Manado, BeritaManado.com — Dosen Kepemiluan Unsrat Manado, Ferry Liando,
memaklumi jika amarah sebagian elit politik diarakan ke Presiden Jokowi.
Apalagi terkait putusan Mahkamah Konstitusi (MK) yang membolehkan pejabat terpilih lewat pemilu dan pilkada menjadi syarat dalam pencalonan presiden dan wakil presiden.
Menurut Ferry Liando, kemarahan itu diduga karena mereka menuduh presiden mengintervensi putusan MK dan adanya potensi terjadi politik dinasti.
Terlebih, kata Ferry, putusan itu membuka jalan anaknya Gibran Rakabuming untuk menjadi cawapres.
“Ini memerlukan objektifitas bagi semua warga negara dalam menyikapi.

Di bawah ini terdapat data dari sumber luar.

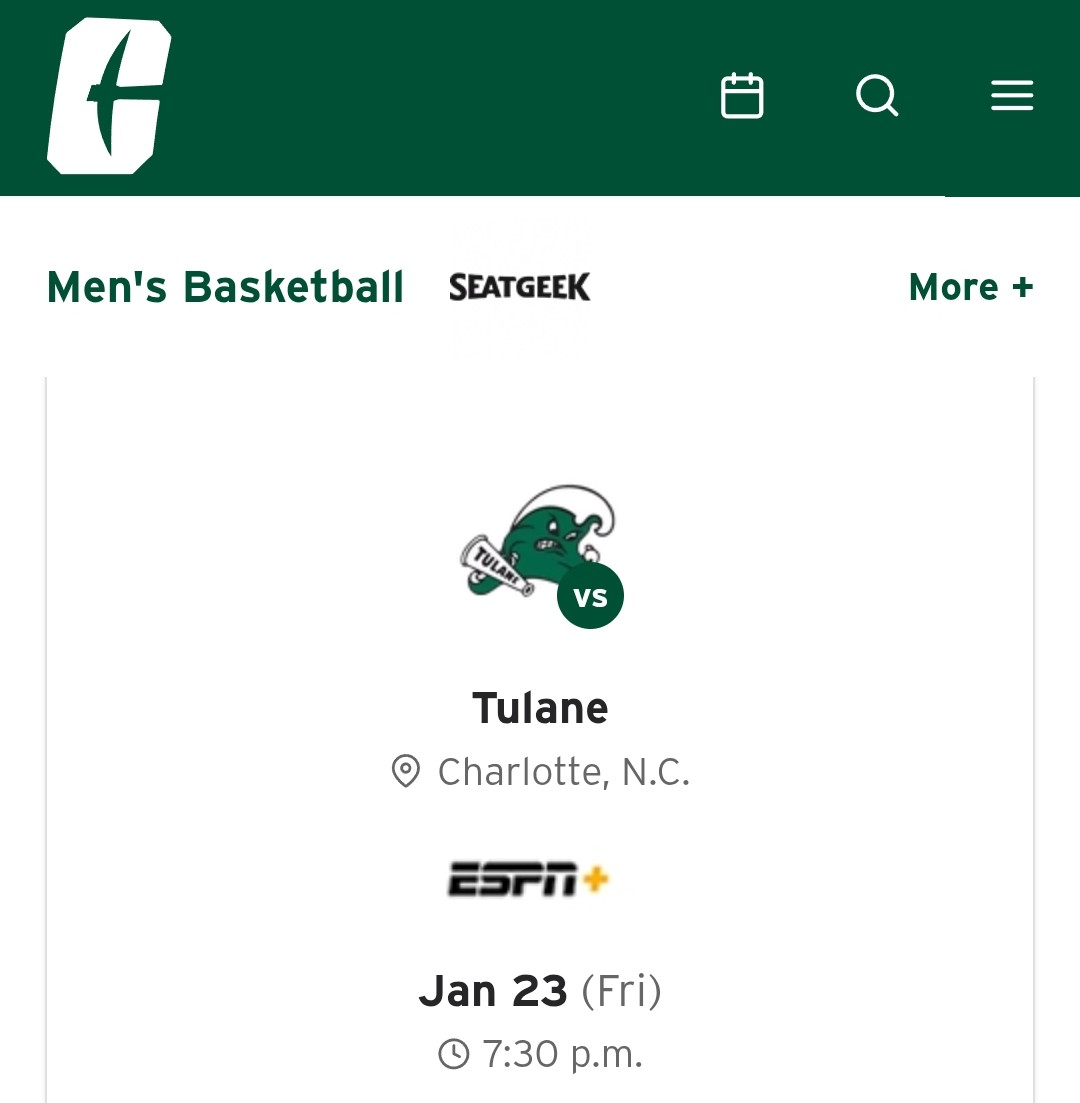Open the schedule calendar icon
Image resolution: width=1080 pixels, height=1103 pixels.
click(x=742, y=96)
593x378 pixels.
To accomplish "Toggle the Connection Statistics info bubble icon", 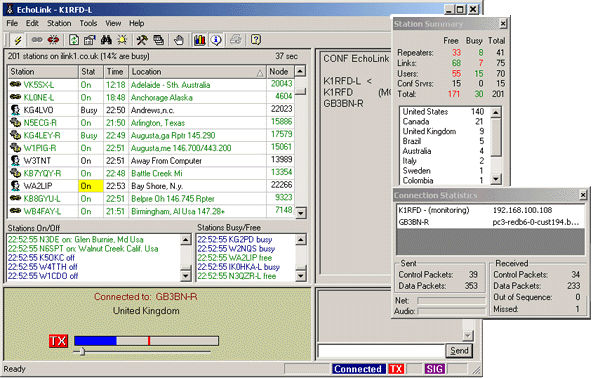I will (216, 40).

Jika Jokowi ternyata benar mendukung anaknya menjadi cawapres, harusnya pihak-pihak yang menentang sikap itu tidak harus bereaksi berlebihan apalagi memprovokasi pendukung masing-masing,” kata Ferry Liando, Selasa (17/10/2023).
Dikatakan, bisa saja pihak yang menolak sikap politik Jokowi bukan karena memiliki sikap politik yang paling benar, tapi khawatir tidak kebagian jabatan dalam kekuasaan.
Karena, lanjut Ferry, praktik politik dinasti sudah dilakukan oleh semua presiden yang pernah berkuasa di Indonesia.
Tapi reaksinya tidak sedahsyat saat ini.
Ia menjelaskan, politik dinasti berbeda dengan dinasti politik.
Politik dinasti adalah tindakan para penguasa memberikan jabatan pemerintahan pada keluarganya.
“Pak Soeharto pernah mengangkat anaknya menjadi menteri diakhir kekuasaannya. Gus Dur juga pernah mengangkat putrinya sebagai orang penting di seputar istana. Ibu Mega pernah menunjuk suaminya menjadi Ketua MPR. Pak SBY calonkan anaknya di DPR dan sempat memegang jabatan strategis di DPR.
Presiden pertama RI Soekarno tidak terlacak apakah pernah mempraktikan politik dinasti saat berkuasa,” jelasnya.
Ferry menuturkan, kalaupun tidak pernah, itu terjadi karena dua kemungkinan.
Pertama, kata dia, saat sedang berkuasa anak-anaknya belum cukup umur mengelola pemerintahan.
Kedua, kemungkinan kerabat Soekarno tidak tertarik dengan kekuasaan, karena kekuasaan pada waktu itu benar-benar khusus di dedikasikan untuk perjuangan kemerdekaan dan konsolidasi persatuan bangsa.
Ferry menambahkan, kondisi berbeda dengan kepentingan kekuasaan setelah itu, terutama ketika memasuki reformasi yang motif berkuasanya untuk kenikmatan belaka.
Alhasil kerabat di sekitar presiden berusaha ikut juga berkuasa agar menikmati fasilitas kekuasaan.
“Di berbagai daerah, praktik-praktik memperpanjang kekuasaan melalui kerabat sangat marak terjadi,” tandasnya.